The 5-4 ruling upholds a category of U.S. Fair Housing Act lawsuits that civil rights groups said are especially important — and business groups consider particularly onerous. The court said plaintiffs can base their suits on statistical evidence that a disputed policy has a “disparate impact” on a minority group.

The Obama administration has relied on the disparate-impact approach to get hundreds of millions of dollars in fair-lending settlements with Bank of America, Wells Fargo and other financial companies.

“Recognition of disparate impact claims is consistent with FHA’s central purpose,” Justice Anthony Kennedy wrote for the court. The law was “enacted to eradicate discriminatory practices within a sector of our nation’s economy.”

Kennedy said disparate-impact cases should be “properly limited” so that those sued under the law have an opportunity to argue that their policies serve valid interests. He warned against the risk of “abusive” impact claims that could cause private developers to not construct low-income housing.

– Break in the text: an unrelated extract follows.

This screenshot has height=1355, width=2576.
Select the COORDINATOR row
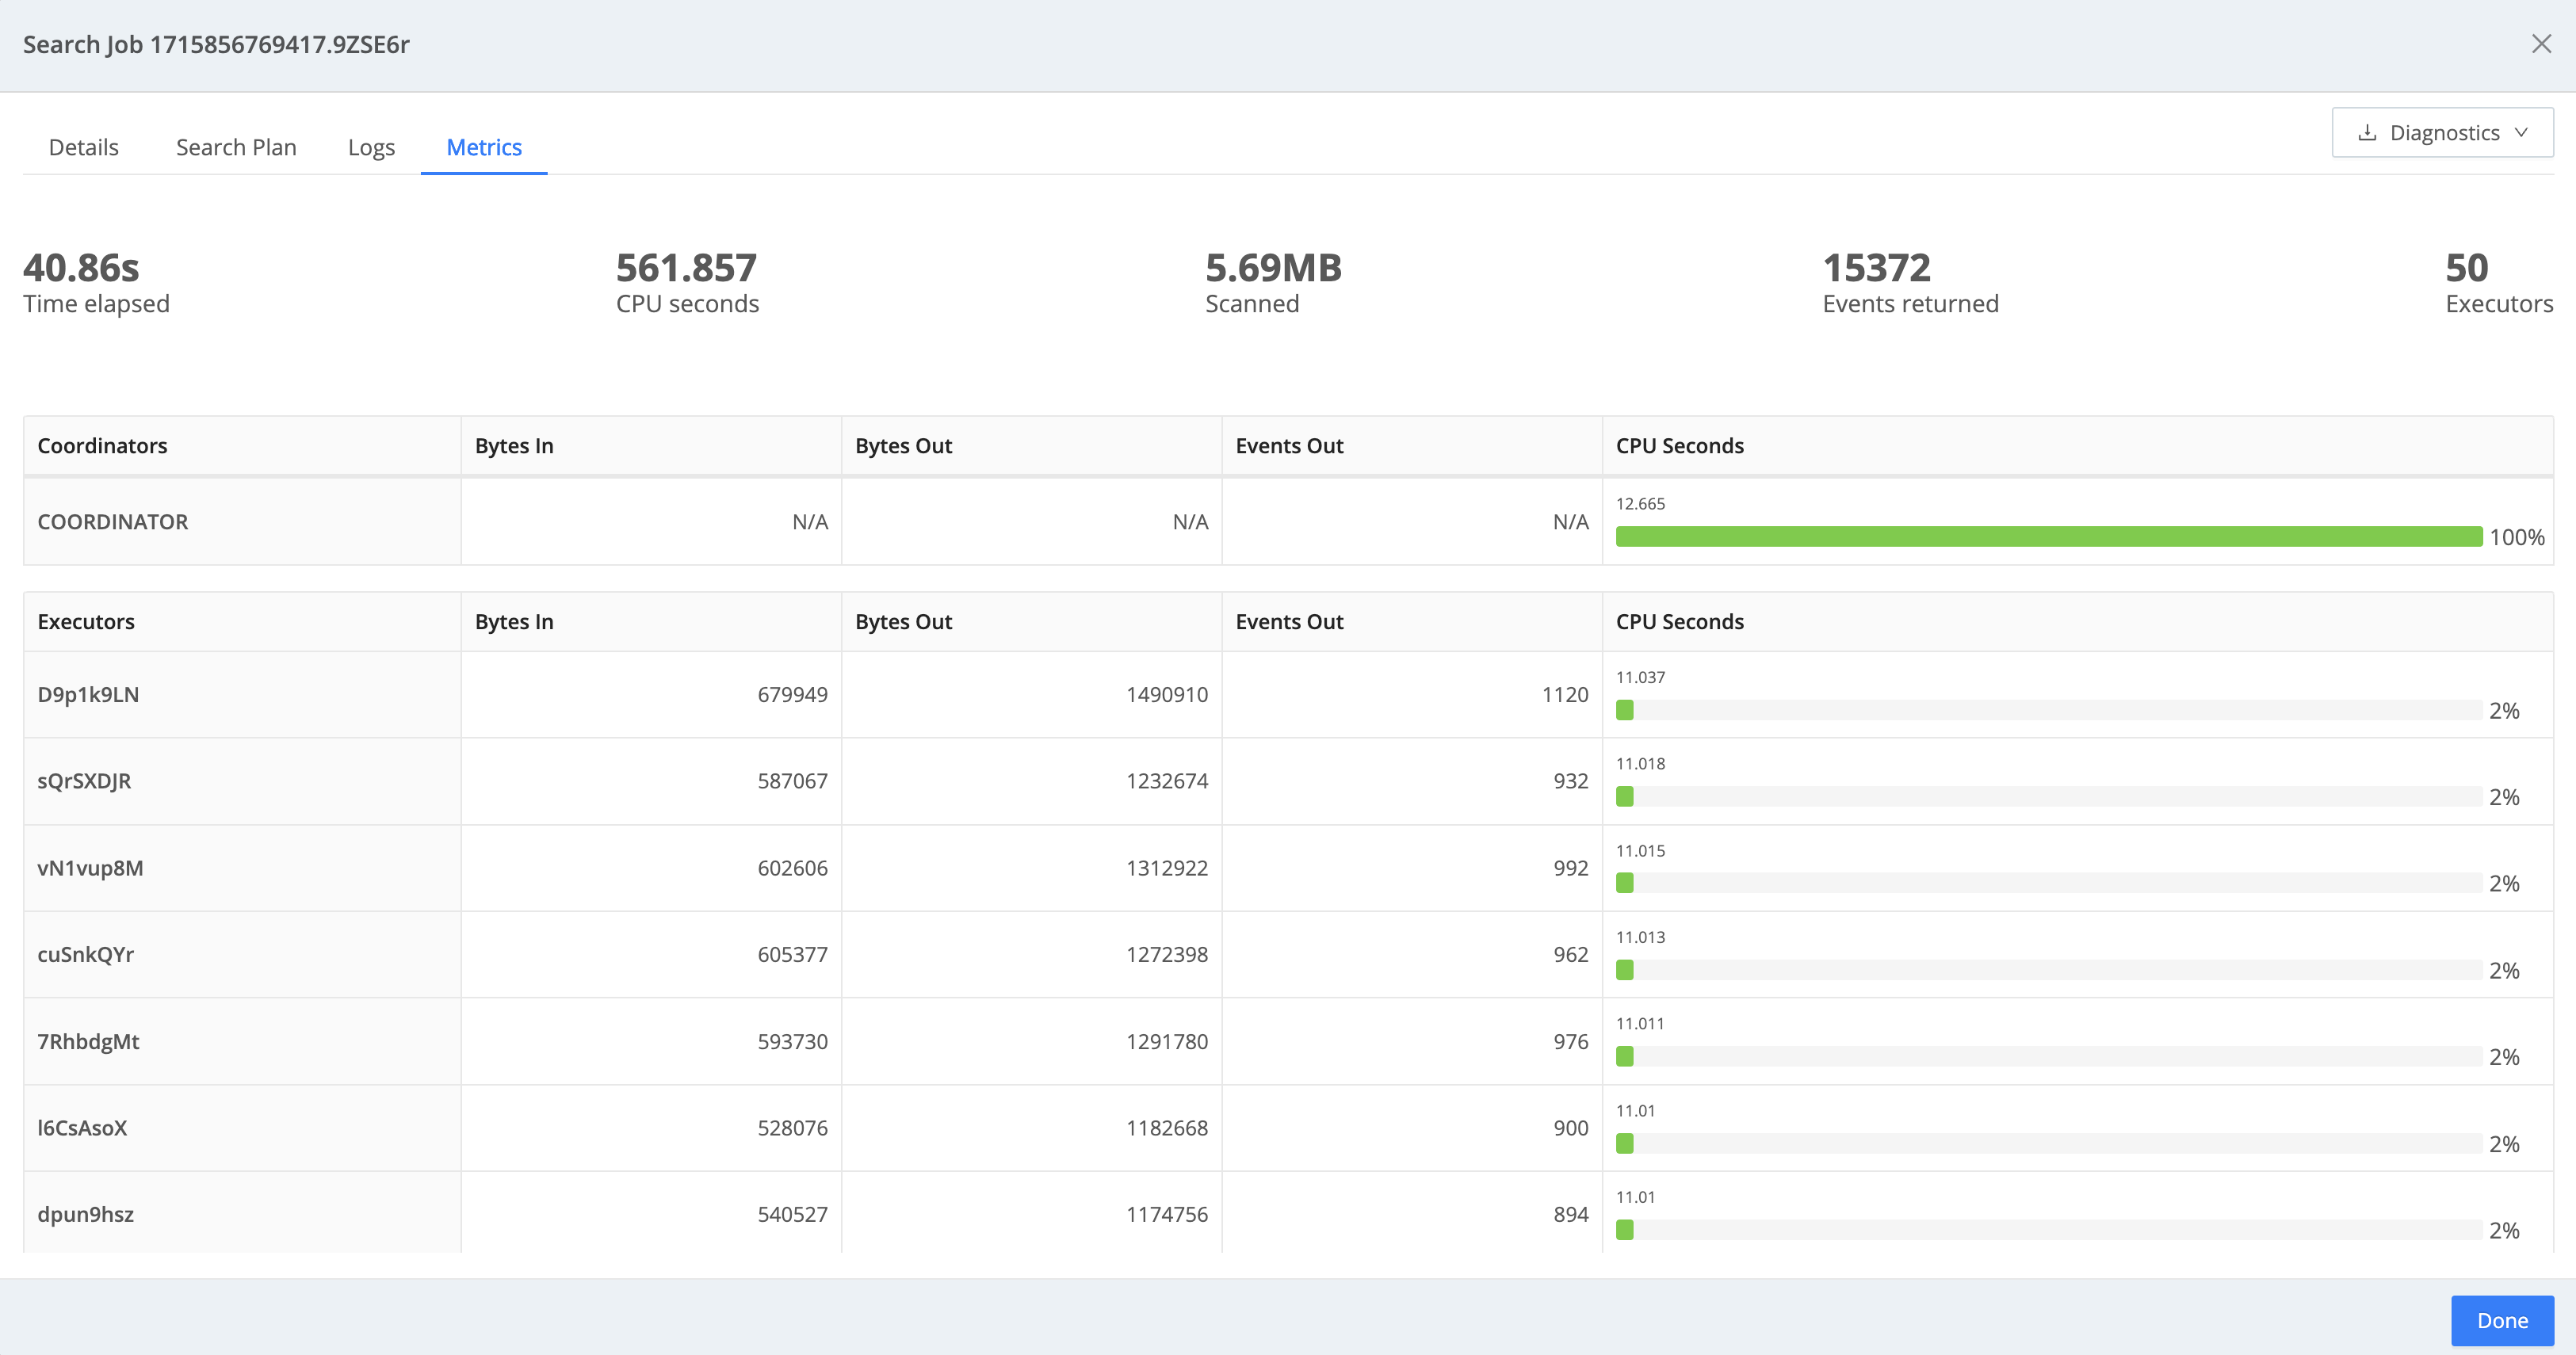click(x=113, y=521)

“Then the FHA would have undermined its own purpose as well as the free-market system,” Kennedy said.

The ruling defied expectations. The court under Chief Justice John Roberts had eliminated decades-old protections for racial minorities in other contexts, and the justices had given every indication that disparate-impact suits were next.

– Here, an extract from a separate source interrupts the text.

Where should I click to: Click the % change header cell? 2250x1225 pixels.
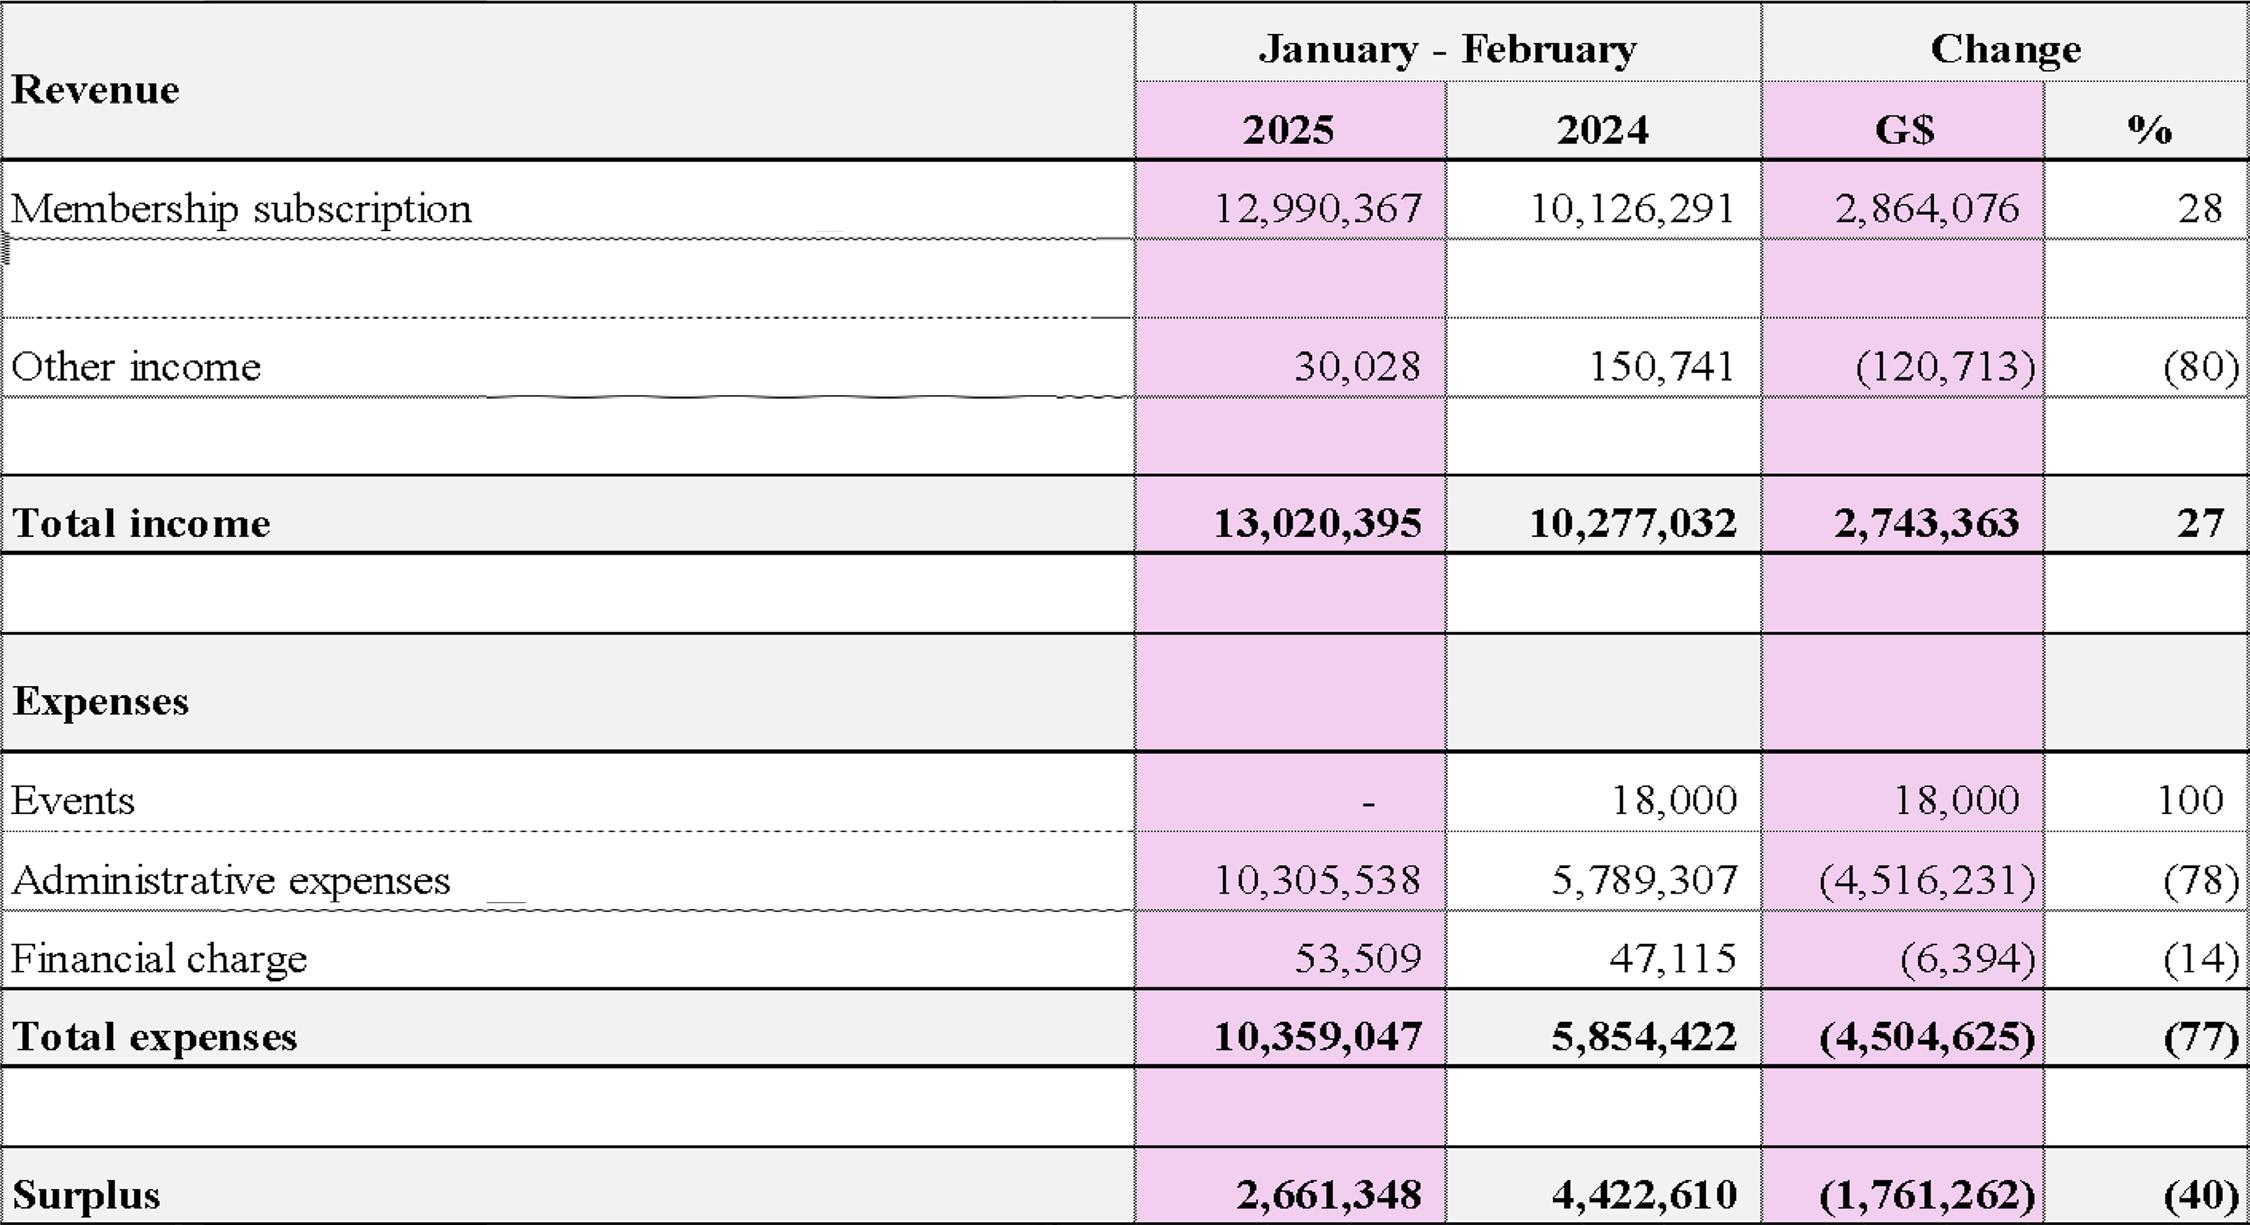point(2148,130)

Housing and Urban Development Secretary Julian Castro applauded the court’s decision, saying it protects equal opportunity for Americans.

“The Supreme Court has made it clear that HUD can continue to use this critical tool to eliminate the unfair barriers that have deferred and derailed too many dreams,” Castro said in a statement.

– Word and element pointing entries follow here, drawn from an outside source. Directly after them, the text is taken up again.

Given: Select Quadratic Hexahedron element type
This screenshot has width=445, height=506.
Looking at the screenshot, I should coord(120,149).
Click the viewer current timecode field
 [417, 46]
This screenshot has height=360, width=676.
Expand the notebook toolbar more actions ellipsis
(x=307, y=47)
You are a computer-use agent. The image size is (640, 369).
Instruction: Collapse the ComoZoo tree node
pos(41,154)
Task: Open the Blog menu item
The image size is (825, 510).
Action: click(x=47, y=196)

The decision was also praised by housing advocates. John Taylor, president of the National Community Reinvestment Coalition, said disparate-impact claims are a vital tool for enforcing fair-housing laws.

“For many years, the application of disparate-impact doctrine has helped to expose housing practices that may appear neutral on their face but have discriminatory effects on protected classes,” Taylor said.

The court took up the case in October even though the issue appeared settled, with every federal appeals court to consider the matter saying that disparate-impact suits were allowed. The court had to grant review in three cases before having a chance to rule. Two other cases accepted earlier were scuttled when civil rights advocates engineered settlements.

Justice Samuel Alito, in a dissent joined by the chief justice, Justice Antonin Scalia and Justice Clarence Thomas, said the housing law prohibits only intentional discrimination, not practices that have only an adverse effect. The majority’s opinion will have “unfortunate consequences” for those the law is designed to help, Alito said.

“Disparate impact puts housing authorities in a very difficult position because programs that are designed and implemented to help the poor can provide the grounds for a disparate-impact claim,” he wrote.

The ruling may also apply to the Equal Credit Opportunity Act, a second law invoked by the Obama administration against Bank of America and Wells Fargo.

The Consumer Financial Protection Bureau has relied on the disparate-impact doctrine in enforcing that law, which contains language similar to that in the Fair Housing Act. ECOA, as the law is known, covers auto lending as well as mortgages.

“There is no place in this industry for those who intentionally discriminate against borrowers,” John Mechem, a spokesman for the Mortgage Bankers Association in Washington, said in an emailed statement. “It is incumbent on all lenders to ensure that they are compliant with the interpretation of the law communicated by the court today.”

In the case before the court, Texas was fighting a lawsuit by the Inclusive Communities Project, a Dallas-based group that advocates for racially integrated housing. The organization accused state officials of thwarting integration by allocating a disproportionate number of federal low-income housing tax credits to minority neighborhoods.

A federal appeals court had said the lawsuit could go forward.

Texas Attorney General Ken Paxton said in a statement that the high court decision “places an unfair burden on landlords, lenders and developers, and will ironically lead them to make their decisions based upon consideration of race.”